There is a trap in every milieu. Everyone knew that the trap here, on this paradisal strand, was the funnel-web spider, the earth’s most venomous. The beautiful peninsula was its native place. Kate, before proceeding to contract on the place, had an insect expert survey the garden and the foundations. There were, he reassured her at the end, no visible signs of large funnel-web infestation. She should take all the normal precautions—knocking shoes together before putting them on, inspecting sand pits, buckets and spades before children were allowed to handle them. But the Gaffney-K
ozinskis, the expert implied, would have very little to fear. No black-carapaced arachnid would come ravening out of the bush to envenomate their happiness.
The marriage drew near in an air of exact accounting practice. A family trust was drawn up as a means of diminishing taxation. There were legal arrangements to be made and documents signed. These were drawn up by conscientious lawyers who seemed genially to desire nothing less than the young couple’s happiness. Years earlier Kate had signed similar but not so sweeping documents to do with her father’s corporation and her sleeping share in it. During this premarital signing, though, Kate becoming extremely paper-rich for the sake of tax-sharing, an accountant who knew Paul said. You just better not get bloody well divorced too soon, Paul. That’s all.
The idea of it caused laughter.
Her father had once said, making a speech at some family occasion, I distribute the mysteries of light, and Uncle Frank distributes the mysteries of faith. Who is the luckier of the two? I think Uncle Frank is. Because the mysteries of faith survive when the light goes out.
Polite family applause.
For this was Australia, where no one trusted eloquence. Where the man of the aphorism had to be watched. The elevated wit of Europe was the chain which had bound a thousand felons and provoked a million emigrations. In Ireland, said the not-so-Rever-end Uncle Frank, you got a thousand years of oppression, and all that came out of it was a nancy boy called Oscar Wilde uttering a few epigrams.
Australians—the Gaffney and O’Brien relatives—knew in their blood that epigram wasn’t worth the price, since it was their heredity who’d paid the piper.
So it was her courtly father, Jim Gaffney, who was considered the fanciful one, the one given to excess of nicety and even oratory, and Uncle Frank was the man’s man, who knew horses and which referee kept a good five meters; who knew how to be utterly comfortable in company, who was in fact eloquent, but seamlessly. The not-so-Reverend Frank did speak in high color, but according to the idioms they were accustomed to.

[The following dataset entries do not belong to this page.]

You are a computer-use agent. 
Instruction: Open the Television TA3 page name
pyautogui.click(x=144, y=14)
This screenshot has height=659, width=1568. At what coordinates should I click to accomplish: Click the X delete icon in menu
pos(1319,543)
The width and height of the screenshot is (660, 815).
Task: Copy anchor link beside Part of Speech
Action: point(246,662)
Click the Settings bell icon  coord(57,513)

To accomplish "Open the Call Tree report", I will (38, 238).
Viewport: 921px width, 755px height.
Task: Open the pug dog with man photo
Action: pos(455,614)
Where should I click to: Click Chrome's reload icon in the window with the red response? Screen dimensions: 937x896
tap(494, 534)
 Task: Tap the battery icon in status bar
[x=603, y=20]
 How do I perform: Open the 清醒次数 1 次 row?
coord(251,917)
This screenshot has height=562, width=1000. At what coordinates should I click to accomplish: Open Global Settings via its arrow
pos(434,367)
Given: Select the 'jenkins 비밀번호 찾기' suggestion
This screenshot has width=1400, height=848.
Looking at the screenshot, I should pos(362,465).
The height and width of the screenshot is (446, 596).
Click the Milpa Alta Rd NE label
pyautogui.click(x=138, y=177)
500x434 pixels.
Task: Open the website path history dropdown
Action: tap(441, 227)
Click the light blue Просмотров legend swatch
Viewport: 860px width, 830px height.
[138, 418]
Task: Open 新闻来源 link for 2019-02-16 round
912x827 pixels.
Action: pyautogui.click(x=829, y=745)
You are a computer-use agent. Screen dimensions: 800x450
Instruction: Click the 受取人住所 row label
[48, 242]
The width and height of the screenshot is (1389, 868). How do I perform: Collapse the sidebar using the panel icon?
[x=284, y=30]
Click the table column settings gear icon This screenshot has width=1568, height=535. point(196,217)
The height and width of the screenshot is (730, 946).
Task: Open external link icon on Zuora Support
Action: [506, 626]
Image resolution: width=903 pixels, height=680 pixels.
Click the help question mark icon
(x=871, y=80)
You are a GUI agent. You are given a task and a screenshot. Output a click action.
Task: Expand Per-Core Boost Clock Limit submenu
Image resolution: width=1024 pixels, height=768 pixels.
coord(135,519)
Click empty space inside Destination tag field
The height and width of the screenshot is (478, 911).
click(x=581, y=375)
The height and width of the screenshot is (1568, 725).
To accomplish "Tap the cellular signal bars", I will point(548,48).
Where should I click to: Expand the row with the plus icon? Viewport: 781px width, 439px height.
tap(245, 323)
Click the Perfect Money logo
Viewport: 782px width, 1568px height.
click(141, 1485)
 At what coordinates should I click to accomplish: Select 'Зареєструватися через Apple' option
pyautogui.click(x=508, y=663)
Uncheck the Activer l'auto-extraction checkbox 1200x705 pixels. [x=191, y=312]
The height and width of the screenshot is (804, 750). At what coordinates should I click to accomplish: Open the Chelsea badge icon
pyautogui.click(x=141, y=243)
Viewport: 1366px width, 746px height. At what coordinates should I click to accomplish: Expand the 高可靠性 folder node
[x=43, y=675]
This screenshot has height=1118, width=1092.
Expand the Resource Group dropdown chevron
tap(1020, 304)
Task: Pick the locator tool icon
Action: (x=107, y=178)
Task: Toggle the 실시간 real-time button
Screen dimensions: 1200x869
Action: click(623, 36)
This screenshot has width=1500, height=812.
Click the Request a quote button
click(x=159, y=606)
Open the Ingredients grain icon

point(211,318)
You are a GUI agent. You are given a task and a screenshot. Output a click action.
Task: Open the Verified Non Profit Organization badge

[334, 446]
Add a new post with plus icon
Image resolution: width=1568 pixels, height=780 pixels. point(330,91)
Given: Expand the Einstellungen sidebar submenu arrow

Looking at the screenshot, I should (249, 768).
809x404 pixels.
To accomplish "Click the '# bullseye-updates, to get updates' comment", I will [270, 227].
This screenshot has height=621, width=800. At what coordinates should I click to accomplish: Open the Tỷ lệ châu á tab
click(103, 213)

Yet at some times in her childhood it seemed to Kate that all Uncle Frank’s most serious statements had been directed at her. There was a night—it was the start of the Australian Jockey Club’s spring season, in which a horse her father Jim had a share in had run second in the Doncaster Handicap—when she had gotten up from her fourteen-year-old bed and seen her father help Uncle Frank into a limousine, one from the company her father had an account with. And as Uncle Frank got in—so rarefied with booze that even his sister was moved to ask the next morning, Why do they say drunk as a lord when we have Frank to go by?—Uncle Frank had looked up at her window and yelled:
—Do you think the Pope is a higher being than the Prime Minister of the Commonwealth of Australia? It’s the processes, see. The processes are designed for gobshites. And they both oblige the processes by being gobshites!
She believed Uncle Frank was sure she was listening. Acquiring a very ordinary political and ecclesiastical education: not shattering news, but received a little earlier than most of her sister students at Loreto Convent were receiving it.
But before this ordinary heresy could escape too pervasively into the Eastern Suburbs air, her father had lovingly pushed Uncle Frank into the back of the limousine.
There had always been that nearly embarrassing feeling of personal communication. This scandalous priest, rumored to have investments in hotels and racehorses, would—often at the height of a binge, even at the point where incoherence threatened—raise his large prophetic jaw and utter a message which seemed to his niece to be meant for her.
Slowly she had gathered a portmanteau of usable Uncle Frankisms. Things barely worth saying in themselves but having force as said. All plain truths, or truisms. But there was something about the force of truisms when they’re uttered by certain mouths, and Uncle Frank’s mouth had that force for her. Uncle Frank was her teller in the furnace. The way lovers dealt in banal yet always refreshing praise, Uncle Frank dealt in banal but always refreshing truth. As essential as a lover is a teller! And the greater was the art of the teller, since with the right resonant dictum, you could understand even a loveless universe.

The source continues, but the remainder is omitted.